When Jim Theres first read about the “Hello Girls” of World War I, he knew the story of America’s first female Soldiers needed to be told on the silver screen.
So the Veterans Affairs employee set out on his own time to produce and direct an award-winning documentary, “The Hello Girls: The Army’s Special Weapon in World War I.”
The film was shown Saturday as part of activities surrounding the grand re-opening of the Army Women’s Museum at Fort Lee, Virginia.
Prior to that, the film won best documentary feature last month at the Chagrin Documentary Film Festival in Chagrin Falls, Ohio.
Broadcast journalist Cokie Roberts also introduced the film Oct. 8 at the Washington Convention Center during the Association of the United States Army’s Annual Meeting and Exposition.
“I had never heard of the ‘Hello Girls’ and I write women’s history,” Roberts said. “That shouldn’t be.”
In 1918, the U.S. Army Signal Corps sent 223 women to France as telephone operators for the American Expeditionary Forces.
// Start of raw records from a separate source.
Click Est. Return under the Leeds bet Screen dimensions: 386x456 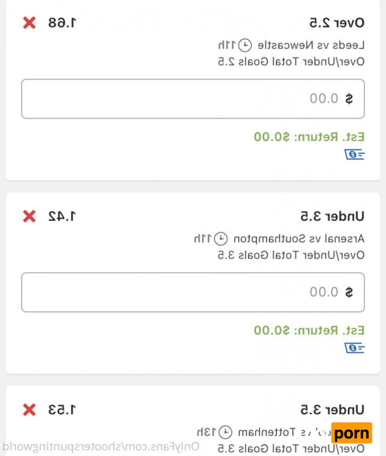(x=309, y=137)
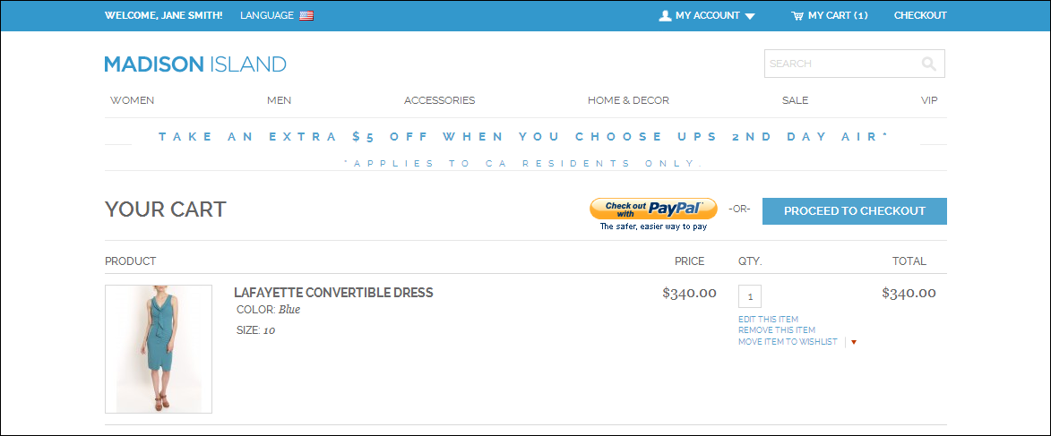The width and height of the screenshot is (1051, 436).
Task: Click the US flag language icon
Action: (x=306, y=15)
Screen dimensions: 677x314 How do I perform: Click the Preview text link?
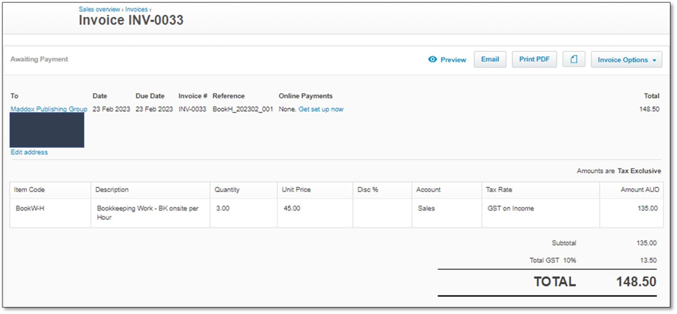(453, 60)
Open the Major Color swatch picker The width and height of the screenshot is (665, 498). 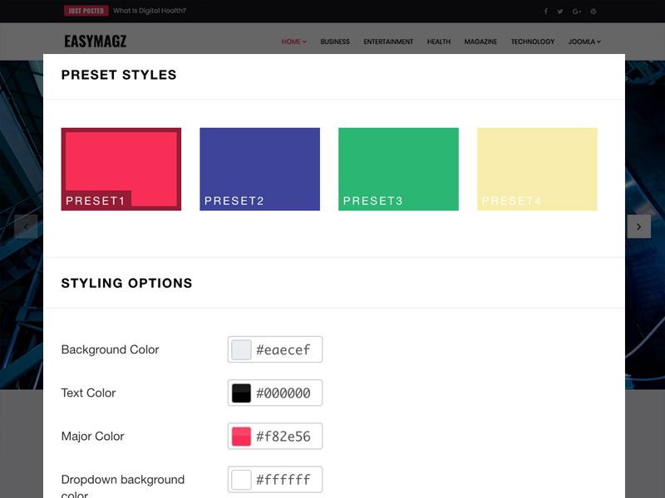click(x=241, y=437)
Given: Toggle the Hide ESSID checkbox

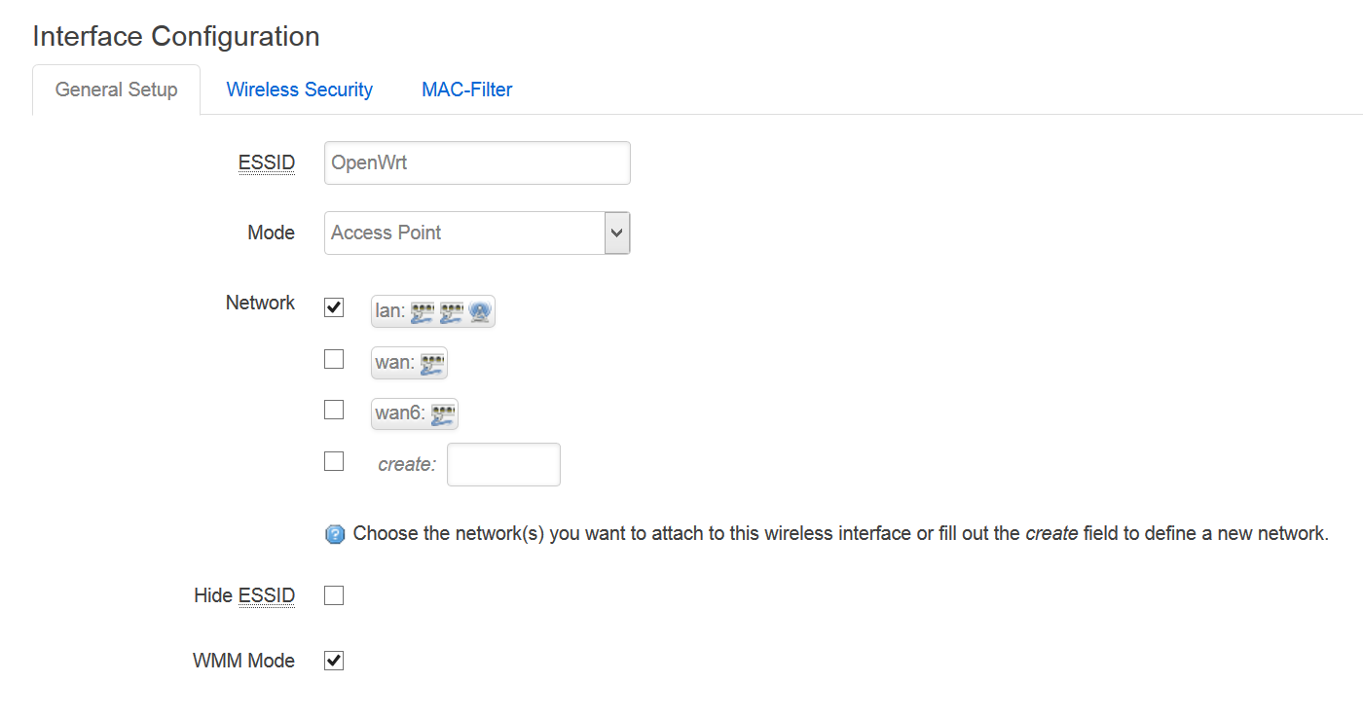Looking at the screenshot, I should point(334,595).
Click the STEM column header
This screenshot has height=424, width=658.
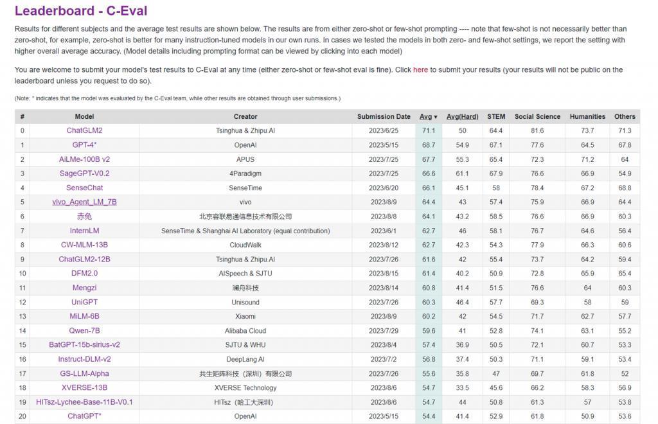[496, 117]
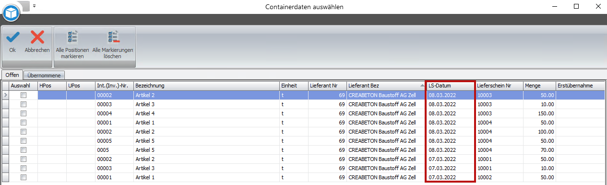This screenshot has width=607, height=185.
Task: Click the current row indicator arrow
Action: [x=5, y=95]
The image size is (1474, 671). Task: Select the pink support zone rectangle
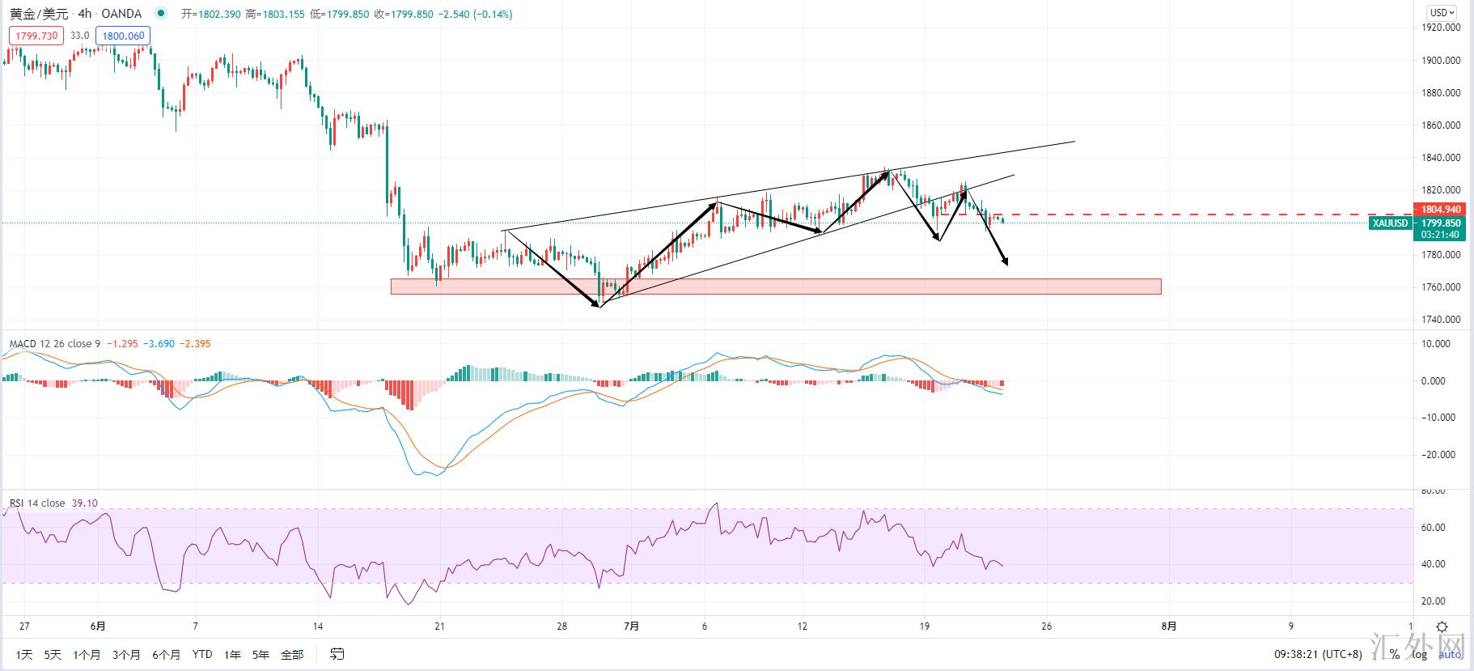775,287
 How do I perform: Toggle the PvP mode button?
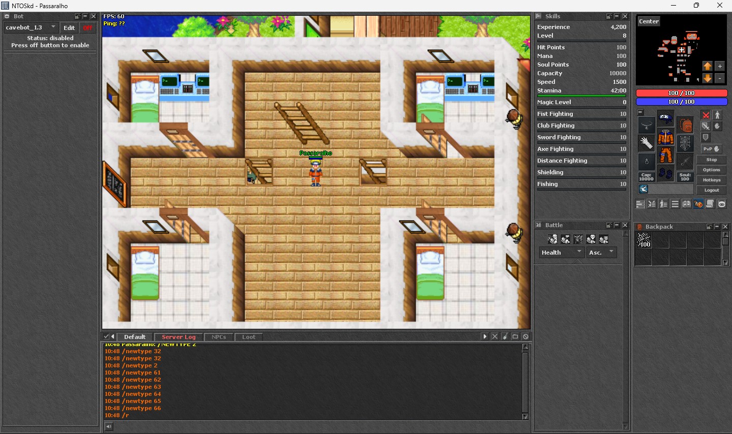coord(711,149)
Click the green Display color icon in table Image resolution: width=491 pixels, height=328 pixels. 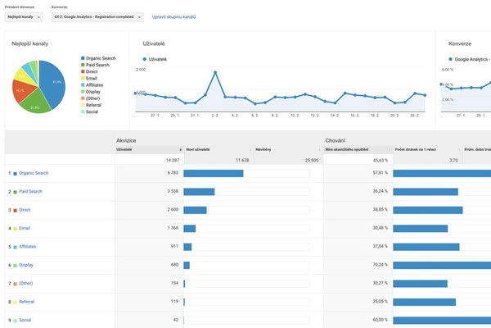click(x=14, y=265)
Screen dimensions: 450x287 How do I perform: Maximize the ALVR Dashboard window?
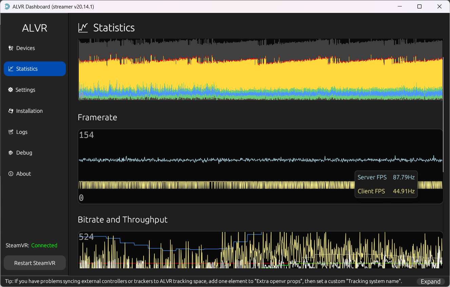click(x=419, y=7)
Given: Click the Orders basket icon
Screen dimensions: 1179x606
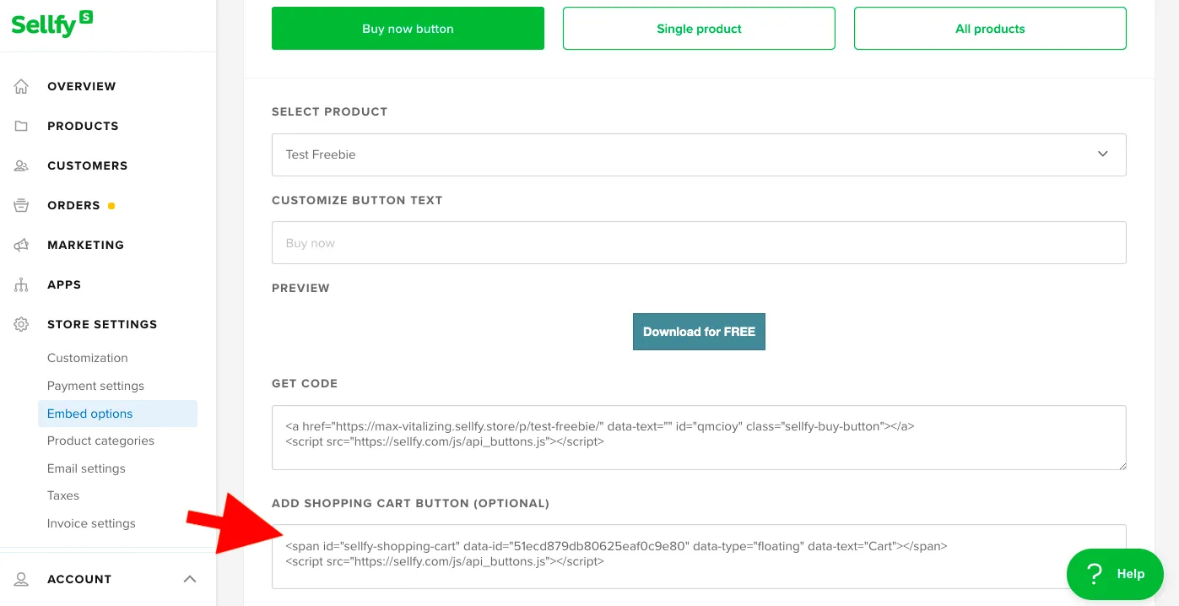Looking at the screenshot, I should [21, 205].
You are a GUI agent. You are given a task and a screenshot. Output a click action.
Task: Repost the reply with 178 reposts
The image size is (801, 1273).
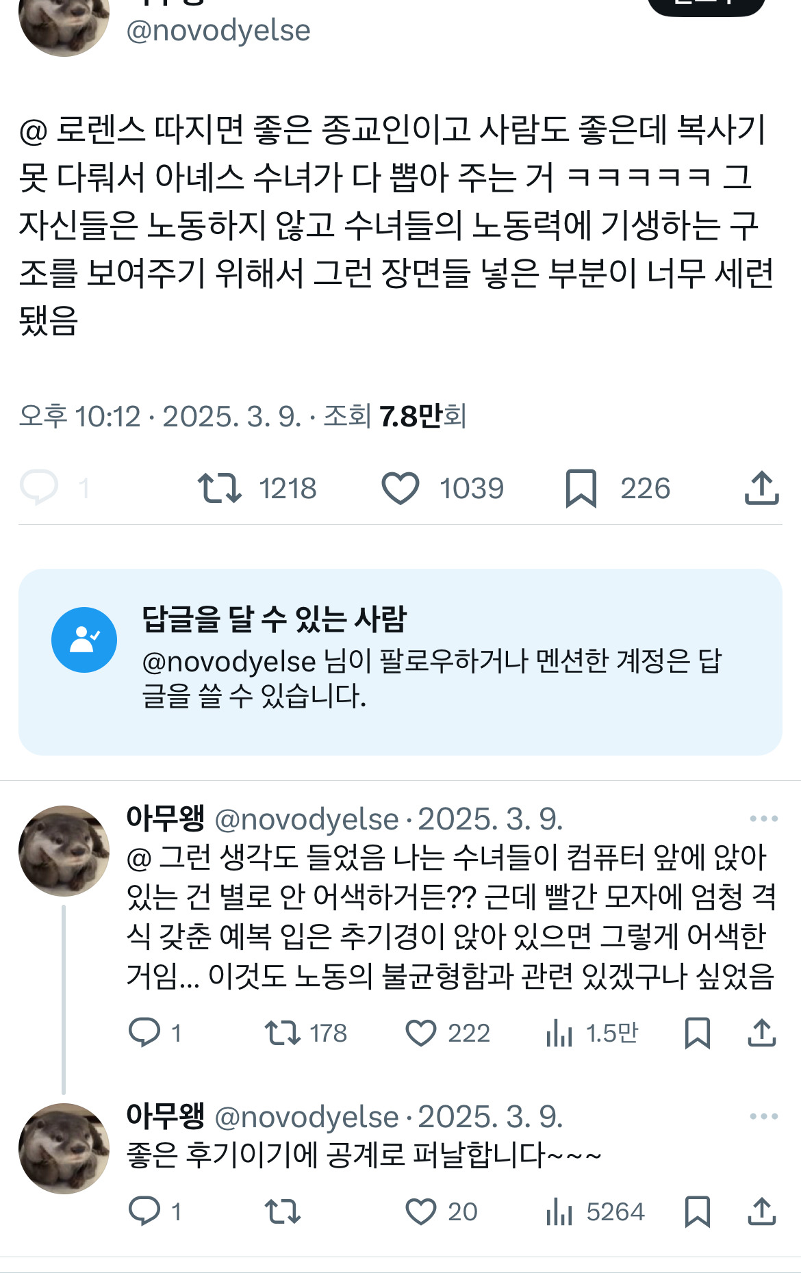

They donned Army uniforms and swore an oath of allegiance. They often operated near the front lines, connecting calls between trenches, and they endured artillery barrages. Two of them died and were buried in France.
Yet, when the rest of the women returned to the states, they were told they were not eligible for veteran’s benefits, until an act of Congress changed that in 1977.
Now their story has finally been fully documented.
Theres had already produced one documentary film when he decided in May 2017 the time was right to look for a World War I story because the 100th anniversary of America’s participation in the war was coming up.
“I Googled by accident … I meant to do World War I men, but I accidentally typed World War I women and I looked at the screen.” A webpage popped up about Elizabeth Cobbs’ book published last year: “The Hello Girls — America’s First Women Soldiers.”